» SET OF TASKS
A - Answer these questions using the report on the Mada Masr raid:
(i) How long after the raid began did the security forces leave the office?
(ii) Who is the editor-in-chief of Mada Masr?
(iii) Since what year had Shady Zalat worked for the outlet?
B - Carry on the news report about the raid on Mada Masr's Cairo office from where it stops.

[Opening DOCUMENT SEGMENT section]

Egyptian security officials have raided the offices of one of the country’s few remaining independent media outlets and what has been described as the last bastion of press freedom in the country.
“Plainclothes security forces have raided Mada Masr’s office in Cairo,” the outlet said on Twitter. “Staff are currently being held inside, and their phones have been switched off.”
Security forces left three and a half hours later after detaining at least three staff members including the editor-in-chief, Lina Attalah.
One American and one British staff member were taken to get their passports, amid concerns they may be deported. They were later released.
The raid on Mada Masr’s offices followed the arrest of one of their editors at his home a day earlier. Shady Zalat, an employee since 2014, was released from detention on a road on the outskirts of Cairo an hour after the raid ended.

[Closing DOCUMENT SEGMENT section]
[Opening PROVIDED INFORMATION section]

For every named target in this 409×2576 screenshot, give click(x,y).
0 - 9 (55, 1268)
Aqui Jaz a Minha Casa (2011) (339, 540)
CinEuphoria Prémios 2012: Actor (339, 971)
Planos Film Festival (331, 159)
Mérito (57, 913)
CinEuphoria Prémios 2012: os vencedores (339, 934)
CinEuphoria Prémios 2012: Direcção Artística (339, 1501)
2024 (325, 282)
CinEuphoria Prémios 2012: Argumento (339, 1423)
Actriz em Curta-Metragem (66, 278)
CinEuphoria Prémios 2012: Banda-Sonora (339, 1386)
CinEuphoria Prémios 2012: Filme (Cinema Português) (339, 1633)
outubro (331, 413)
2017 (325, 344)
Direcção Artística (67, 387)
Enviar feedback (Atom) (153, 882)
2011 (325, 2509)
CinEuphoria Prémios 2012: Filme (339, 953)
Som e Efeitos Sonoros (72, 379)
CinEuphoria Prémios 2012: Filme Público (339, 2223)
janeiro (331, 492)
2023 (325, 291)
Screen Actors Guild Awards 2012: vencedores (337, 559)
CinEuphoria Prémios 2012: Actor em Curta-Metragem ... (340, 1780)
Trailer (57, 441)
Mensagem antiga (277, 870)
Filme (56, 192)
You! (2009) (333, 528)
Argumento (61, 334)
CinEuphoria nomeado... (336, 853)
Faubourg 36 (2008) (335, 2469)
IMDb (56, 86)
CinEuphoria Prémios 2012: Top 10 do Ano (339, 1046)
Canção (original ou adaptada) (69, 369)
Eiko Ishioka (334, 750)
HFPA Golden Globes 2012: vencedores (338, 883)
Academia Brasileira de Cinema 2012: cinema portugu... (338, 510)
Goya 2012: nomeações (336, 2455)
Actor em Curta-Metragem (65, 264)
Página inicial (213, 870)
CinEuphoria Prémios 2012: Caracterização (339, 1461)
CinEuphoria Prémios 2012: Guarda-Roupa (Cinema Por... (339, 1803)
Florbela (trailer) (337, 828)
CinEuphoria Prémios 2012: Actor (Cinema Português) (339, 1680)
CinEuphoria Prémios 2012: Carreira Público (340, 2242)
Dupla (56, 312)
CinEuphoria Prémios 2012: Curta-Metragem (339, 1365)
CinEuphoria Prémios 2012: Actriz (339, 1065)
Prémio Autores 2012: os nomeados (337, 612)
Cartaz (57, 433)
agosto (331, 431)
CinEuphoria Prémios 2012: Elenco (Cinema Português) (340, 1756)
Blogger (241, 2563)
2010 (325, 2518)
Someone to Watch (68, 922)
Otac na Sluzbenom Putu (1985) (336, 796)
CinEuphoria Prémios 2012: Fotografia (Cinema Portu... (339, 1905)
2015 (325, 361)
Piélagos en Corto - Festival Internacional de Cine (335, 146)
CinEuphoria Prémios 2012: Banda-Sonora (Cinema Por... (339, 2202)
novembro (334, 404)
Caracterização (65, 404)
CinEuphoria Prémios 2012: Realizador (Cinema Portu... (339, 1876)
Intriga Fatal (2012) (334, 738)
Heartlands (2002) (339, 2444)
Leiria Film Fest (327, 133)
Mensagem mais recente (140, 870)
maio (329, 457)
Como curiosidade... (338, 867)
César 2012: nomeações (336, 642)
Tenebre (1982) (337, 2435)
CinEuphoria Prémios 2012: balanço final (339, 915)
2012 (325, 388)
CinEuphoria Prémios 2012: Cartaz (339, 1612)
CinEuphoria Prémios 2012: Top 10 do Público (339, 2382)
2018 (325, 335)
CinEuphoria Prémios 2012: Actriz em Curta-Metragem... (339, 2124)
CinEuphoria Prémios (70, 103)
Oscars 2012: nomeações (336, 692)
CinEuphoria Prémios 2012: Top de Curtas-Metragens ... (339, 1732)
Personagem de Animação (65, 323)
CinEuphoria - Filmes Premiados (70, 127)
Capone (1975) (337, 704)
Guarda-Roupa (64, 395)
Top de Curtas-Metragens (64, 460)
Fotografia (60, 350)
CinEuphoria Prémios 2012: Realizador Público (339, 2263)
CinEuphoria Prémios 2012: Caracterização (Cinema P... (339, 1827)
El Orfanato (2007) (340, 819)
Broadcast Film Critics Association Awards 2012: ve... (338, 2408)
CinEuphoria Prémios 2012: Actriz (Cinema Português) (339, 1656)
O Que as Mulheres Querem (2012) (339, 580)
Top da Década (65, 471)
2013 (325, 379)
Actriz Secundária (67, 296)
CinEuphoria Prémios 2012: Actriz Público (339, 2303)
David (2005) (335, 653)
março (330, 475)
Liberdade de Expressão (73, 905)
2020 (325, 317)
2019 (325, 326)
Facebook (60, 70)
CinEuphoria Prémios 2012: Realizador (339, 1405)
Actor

[Closing PROVIDED INFORMATION section]

» ANSWERS TO THE TASKS
A -
(i) Three and a half hours
(ii) Lina Attalah
(iii) 2014

B -
“Lina Attalah knew yesterday that Shady’s arrest was a litmus test to see if [the authorities] could get away with this,” said Rabab Al Mahdi, a political science professor. Madhi had gathered with others outside Mada Masr’s offices while police held the staff inside and prevented the publication’s lawyers from entering.
Mada Masr is the lone surviving outlet of a prolonged crackdown on independent and critical media in Egypt, and has won multiple awards. It continued to publish critical and even investigative journalism in an environment where media independent of the state have been progressively extinguished. At one point it was forced to distribute articles via Facebook after its website was blocked in Egypt two years ago.
“If you don’t want propaganda, Mada is the only place,” said Mahdi. “As an Egyptian citizen, this is the last kind of this service we have in this country.”
Since coming to power in a military coup in 2013, the Egyptian president, Abdel Fatah al-Sisi, has overseen a sweeping and punitive clampdown on free expression, detaining journalists and putting them on trial as the country’s military and security forces tightened their grip on the country’s media.
At least 25 journalists were detained in 2018, according to the Committee to Protect Journalists. Reporters Without Borders refers to the country as “one of the world’s biggest prisons for journalists”, ranking it 163rd out of 180 countries worldwide in terms of press freedom.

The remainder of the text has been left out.